Step 8: Bilingual Code Generation
One use case worth testing on your own work: GLM-5.2 can generate code with Chinese comments and documentation in a single pass.
chat = [
{"role": "user", "content": "写一个Python函数,用快速排序算法对列表进行排序。添加中文注释。"}
]
# Generates:
# def quick_sort(arr):
# '''快速排序算法实现'''
# if len(arr) <= 1:
# return arr
# pivot = arr[len(arr) // 2]
# left = [x for x in arr if x < pivot] # 小于基准值的元素
# middle = [x for x in arr if x == pivot] # 等于基准值的元素
# right = [x for x in arr if x > pivot] # 大于基准值的元素
# return quick_sort(left) + middle + quick_sort(right)For a team maintaining a codebase that's documented in both English and Chinese, that saves a translation round-trip. Run it against a few real examples before you trust it on anything important.
Do/Don't
| Do | Don't |
|---|---|
| Use Q4 quantisation for inference | Attempt FP16 without 1.5TB+ VRAM |
| Enable Flash Attention 2 | Use default attention on long sequences |
Use trust_remote_code=True | Skip this, GLM requires custom model code |
| Test Chinese tokenisation separately | Assume standard tokeniser works |
Use device_map="auto" | Manually specify layer placement |
Hardware Requirements
The table below is a set of estimates, not vendor-published figures, and the numbers haven't been independently verified. Read them as a rough starting point. The single-A100 row in particular is hard to reconcile with the ~376GB Q4 weight size, so don't bank on fitting the full model on one 80GB card.

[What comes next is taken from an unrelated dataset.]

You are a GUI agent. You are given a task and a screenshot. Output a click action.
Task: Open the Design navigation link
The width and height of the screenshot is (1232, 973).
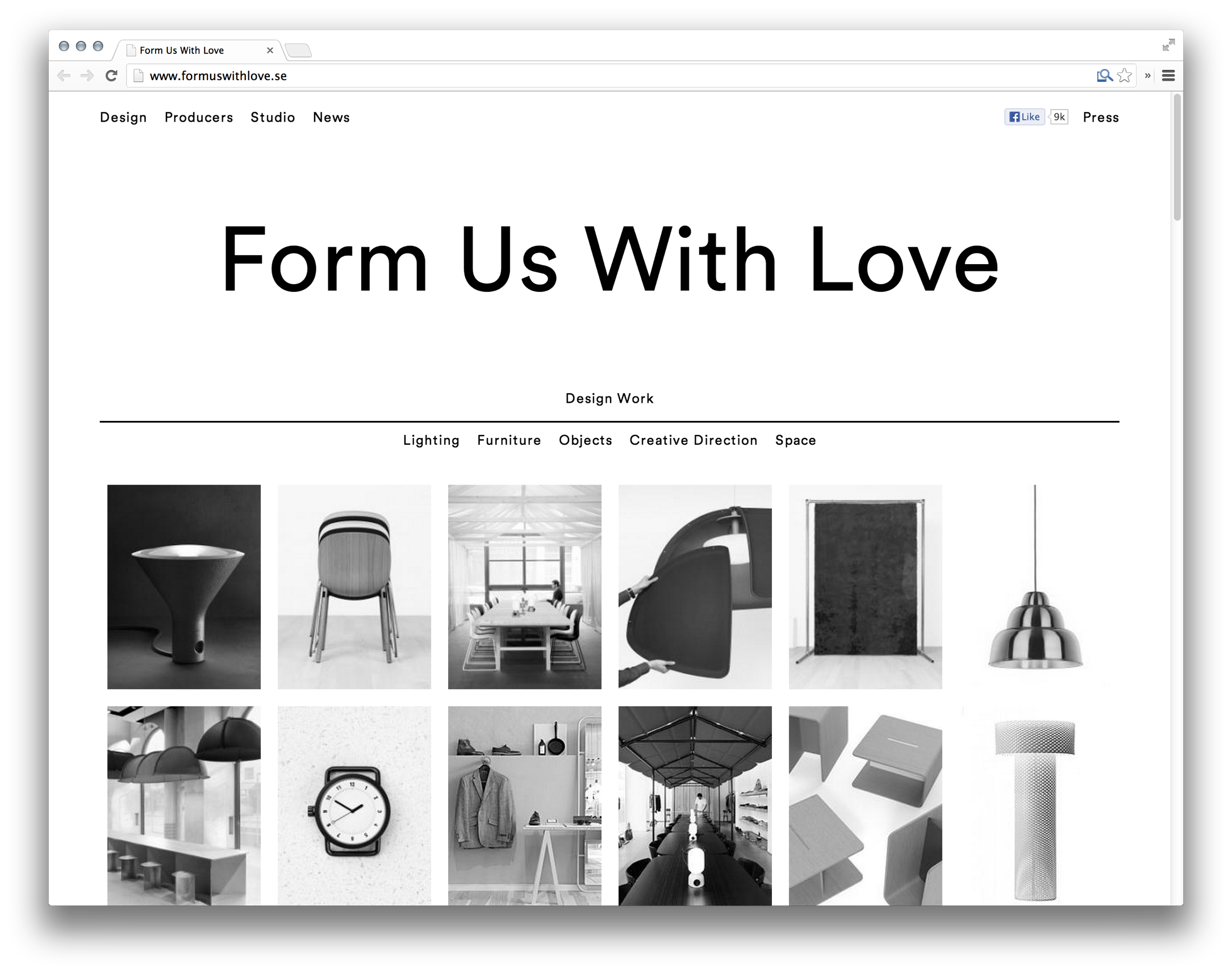pyautogui.click(x=123, y=118)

| Setup | VRAM | RAM | Storage | Speed |
|---|---|---|---|---|
| Q4, single A100 80GB | 76GB | 128GB | 400GB | 8 tok/s |
| Q4, 2x A100 80GB | 152GB | 256GB | 400GB | 15 tok/s |
| Q4, 4x RTX 4090 | 96GB | 256GB | 400GB | 12 tok/s |
| vLLM serving | 80GB | 128GB | 400GB | 40+ tok/s |
Conclusion
GLM-5.2 is one of the strongest open-weights models you can self-host right now, and the MIT licence means you can run it without a per-token bill. Quantise it to 4 bits and it fits on a multi-GPU box rather than a data centre; add Flash Attention and vLLM and it's quick enough for real traffic. The reported bilingual abilities make it worth a serious look for any team working across English and Chinese codebases and documentation, just benchmark it on your own material before you build on the Chinese-specialisation claims, since those are reported rather than proven.